Last week, Pedro Salmeron, head of the National Institute of Historical Studies of the Revolutions of Mexico (INEHRM) described in a blog post as “courageous youths” the leftwing guerrillas who shot dead Eugenio Garza Sada in 1973.

Garza, a successful businessman from the northern city of Monterrey, was killed along with several others when resisting a failed kidnapping attempt by members of a group known as the Liga Comunista 23 de Septiembre (September 23 Communist League).

The Business Coordinating Council (CCE), the most prominent corporate lobby in Mexico, accused Salmeron of being an apologist for violence, and urged him to say sorry.

Others went further, saying Salmeron, who in his post also drew attention to Garza’s personal modesty and his contributions to Mexican education, should be fired.

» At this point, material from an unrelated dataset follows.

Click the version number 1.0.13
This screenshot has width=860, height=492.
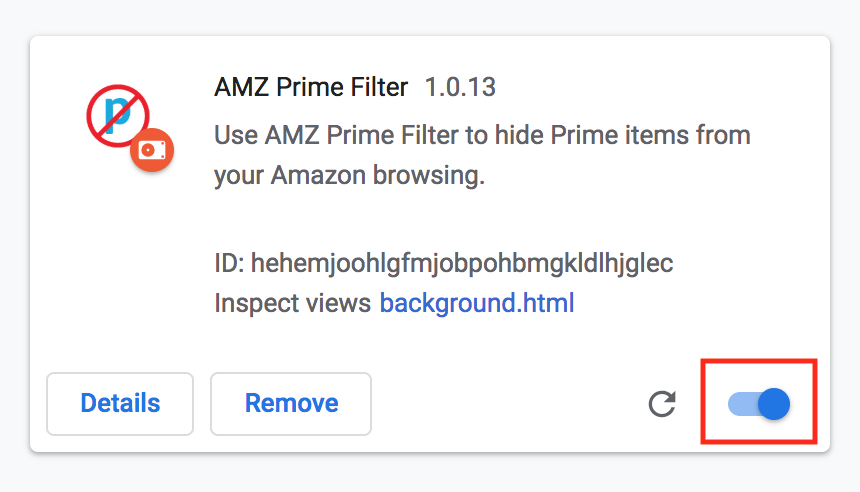point(460,87)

The INEHRM issued an apology and Salmeron resigned at the weekend.

Asked to comment on the controversy at his regular morning news conference, Lopez Obrador, a veteran leftist, said he was very sorry that Salmeron had stepped down, describing him as one of Mexico’s best historians and an “extraordinary intellectual.”

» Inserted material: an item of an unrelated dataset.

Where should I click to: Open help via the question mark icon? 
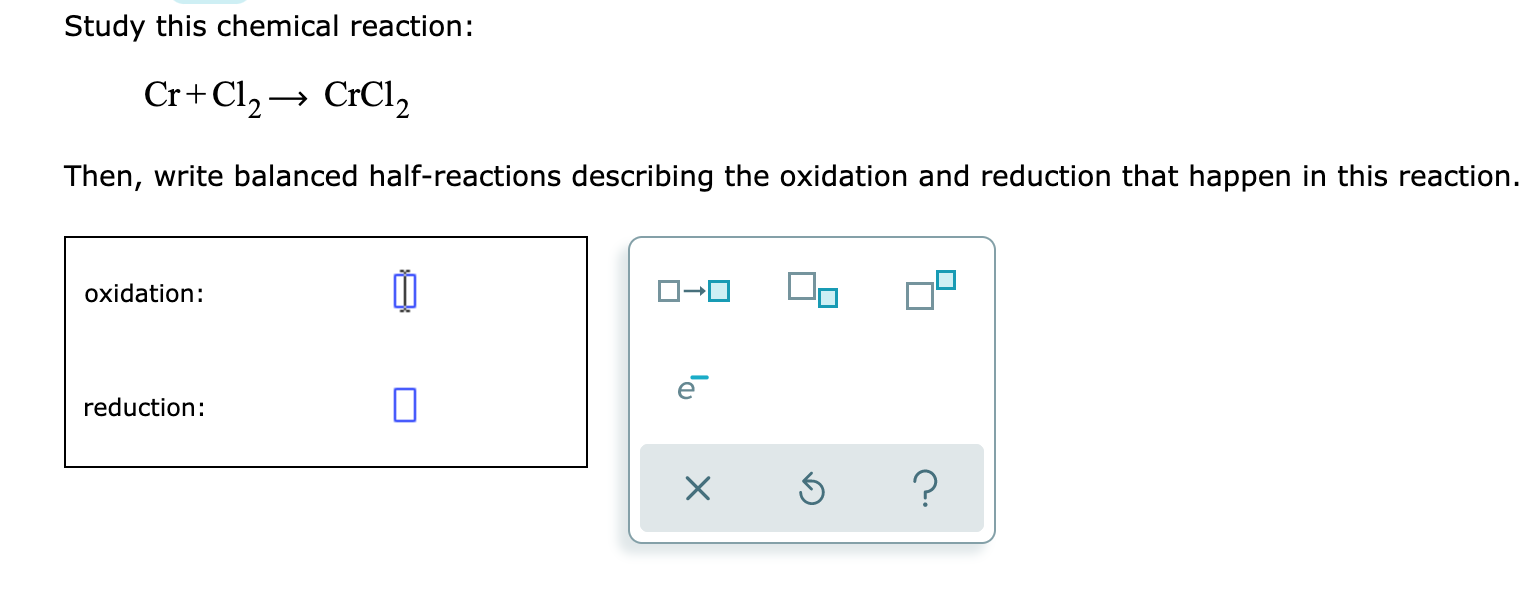coord(925,488)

Still, Lopez Obrador applauded Salmeron’s decision to step down, saying it had left critics of the government “without arguments,” accusing them of trying to exploit the controversy.

“We need to avoid confrontation,” he said. “Our adversaries, the conservatives, who are morally defeated, are looking for all our possible faults or mistakes, because they want to articulate themselves, to group, they want to form a reactionary group.”

Lopez Obrador argues that the chronic poverty, inequality and violence plaguing Mexico are the result of years of “neo-liberal” rule by a corrupt economic and political elite.

Tensions between him and business leaders have never been far from the surface in his almost 10-month-old administration.

Asked whether the words used by Salmeron to describe Garza’s killers had been ill-chosen, Lopez Obrador said:

“The expression was considered to be not appropriate, one word, ‘courageous youths,’ and he too offers reasoning on this … but the best thing is to avoid confrontation.”